Explicou então que já havia ido a um médico algumas vezes e sido advertido do risco de que aquela queimadura recorrente, fruto de anos andando com o braço descoberto para fora do carro, evoluísse para algo pior. Haviam receitado pomadas - que ele havia deixado de passar, uma vez que não tinha dinheiro suficiente para comprá-las. "Não posso deixar minha filha passar necessidade", argumentou. Às vezes fazia bandagens, colocando gaze sobre a parte ferida - em outras, como naquele dia, esquecia ou apenas tinha preguiça de fazê-lo. Naquele momento, era pressionado pela filha e pela ex-esposa para fazer novos exames, o que hesitava em fazer. "Vai que o doutor me manda parar de trabalhar", ponderava, a voz tomada por uma genuína preocupação. "De onde vai sair o dinheiro? Não tenho nada nessa vida, só sei dirigir".

Senti-me meio que obrigado a dizer algo. Medindo com cuidado as palavras, ponderei que talvez fosse melhor mesmo ir ao médico, que se ele iniciasse logo o tratamento eventuais danos poderiam ser reversíveis. Me ouviu, silenciou por instantes e respondeu insistindo que não podia se dar ao luxo de ficar sem trabalhar. "Quando a coisa melhorar, quando eu estiver com mais dinheiro, eu cuido disso", disse ele, com o tom inconfundível de quem tenta dar um peso extra às palavras - tentando acreditar, creio eu, que com elas seja capaz de convencer a si mesmo.

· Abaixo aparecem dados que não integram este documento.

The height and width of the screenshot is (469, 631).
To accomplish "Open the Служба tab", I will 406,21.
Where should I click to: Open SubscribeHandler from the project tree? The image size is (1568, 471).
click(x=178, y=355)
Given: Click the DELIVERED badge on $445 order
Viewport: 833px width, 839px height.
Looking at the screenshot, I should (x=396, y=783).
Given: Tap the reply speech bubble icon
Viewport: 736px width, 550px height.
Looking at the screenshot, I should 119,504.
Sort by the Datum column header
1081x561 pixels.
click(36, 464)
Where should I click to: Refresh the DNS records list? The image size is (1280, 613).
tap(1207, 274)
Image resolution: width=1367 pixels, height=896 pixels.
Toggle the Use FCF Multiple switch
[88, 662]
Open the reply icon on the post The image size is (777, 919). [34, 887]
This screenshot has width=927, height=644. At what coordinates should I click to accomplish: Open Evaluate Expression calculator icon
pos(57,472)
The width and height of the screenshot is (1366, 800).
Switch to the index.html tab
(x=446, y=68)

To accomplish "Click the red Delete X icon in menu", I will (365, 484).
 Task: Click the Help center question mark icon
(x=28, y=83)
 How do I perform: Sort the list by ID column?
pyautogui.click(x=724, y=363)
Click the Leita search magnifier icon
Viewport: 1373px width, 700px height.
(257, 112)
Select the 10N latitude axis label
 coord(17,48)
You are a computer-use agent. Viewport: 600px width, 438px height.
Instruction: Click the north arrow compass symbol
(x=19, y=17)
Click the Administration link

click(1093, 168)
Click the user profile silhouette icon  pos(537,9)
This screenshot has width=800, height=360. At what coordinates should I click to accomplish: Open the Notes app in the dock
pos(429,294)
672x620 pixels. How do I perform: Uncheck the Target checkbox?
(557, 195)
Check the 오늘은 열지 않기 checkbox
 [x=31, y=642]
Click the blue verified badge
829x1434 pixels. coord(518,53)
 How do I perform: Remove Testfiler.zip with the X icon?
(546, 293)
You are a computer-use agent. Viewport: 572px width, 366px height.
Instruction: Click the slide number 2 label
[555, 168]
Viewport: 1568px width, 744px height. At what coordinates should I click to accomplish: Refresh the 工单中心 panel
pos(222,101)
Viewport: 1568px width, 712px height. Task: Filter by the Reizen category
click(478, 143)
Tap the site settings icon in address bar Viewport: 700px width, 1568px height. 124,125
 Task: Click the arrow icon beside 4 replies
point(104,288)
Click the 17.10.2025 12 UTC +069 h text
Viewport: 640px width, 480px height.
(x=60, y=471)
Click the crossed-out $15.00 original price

E agora pergunto: como poderia eu condená-lo? Não é exatamente assim que me comporto todos os dias, em todas as ocasiões onde minha saúde é assunto, para outros ou para mim mesmo? Não vivo eu a convencer a mim mesmo que mais tarde tomarei conta dessa questão, que serei mais responsável comigo mesmo assim que a vida me permitir uma pausa para respirar - mesmo sabendo, e disso sei muito bem, que a vida jamais fez e jamais fará pausas para quem quer que seja? Não fico eu adiando consultas, às vezes por obra do acaso, às vezes pela própria inércia, como alguém que deseja não correr risco de surpresas desagradáveis? Não sou eu mesmo que fico levando a vida como se tudo estivesse sob controle, sufocando em algum canto escuro da mente a ideia de que estou descuidando demais, ignorando demais, protelando demais?

Muitas das histórias que a vida me manda costumam ter um sentido mais filosófico, digamos assim - trazem algum tipo de ensinamento imaterial, algum novo ângulo pelo qual a vida se transforma e parece ganhar mais (ou menos) sentido. Curioso que o encontro com esse taxista desconhecido, de quem nunca mais soube e provavelmente nunca mais venha a saber nada na vida, seja justamente um dos primeiros que percebo trazer um ensinamento prático, um recado específico e muito particular a respeito do que sou. Um alerta, talvez possamos dizer. Que a dor daquele taxista, a quem pouca ajuda pude ou poderia ter prestado, me sirva ao menos de exemplo e estímulo. É hora de cuidar de mim mesmo, é o que ouço com clareza em minha mente. É hora de cuidar da minha saúde.